But to his surprise, Pacifica laughed.

"Me? Be a princess in the castle? And wear fine dresses and have my own servants and a crown?" She grinned. "We'd eat eggs every single day and I could take a bath after every meal!" Then the mirth slid out of her eyes and she shrugged to her twin. "No. Thank you, truly, thank you, but no. I spent so much time already known all across the land, and I didn't like it. All I ever wanted was to go home, to go back to our village, to have a normal life. Now that I'm not the Scrapped Princess, I won't give that up."

She must have seen something crestfallen in his face, because she pulled him nearer and looked straight into his eyes.
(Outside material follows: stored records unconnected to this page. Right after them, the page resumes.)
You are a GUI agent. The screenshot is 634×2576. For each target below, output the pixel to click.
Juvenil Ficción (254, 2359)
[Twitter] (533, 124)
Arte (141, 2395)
"But just because I don't want to be a princess doesn't mean I don't want to be your twin. I have an older brother and an older sister already, but I don't have a twin yet. And you don't have a sister. I don't have to be royal to be your family, you know."

"Pacifica…" Forcis breathed, unable to take it in. How could someone you had killed forgive you? How could someone turn down a life of ease for a life of labor? How could someone want to be family to a complete stranger?

"But only under one condition."

"Anything," the prince promised heartily. If she wanted half the kingdom, it was all he could do not to give it to her. He owed her that much, and so much more. Her face settled into a small smile, even though her eyes were entirely serious.

"Don't ever be sorry for what you did again. We'll both be happier if we let it be over now."

As those words thudded home into the prince, Shannon and Chris, both forgotten again, shared a tiny nod of approval. Pacifica was Pacifica, and neither of them would have expected any less of her.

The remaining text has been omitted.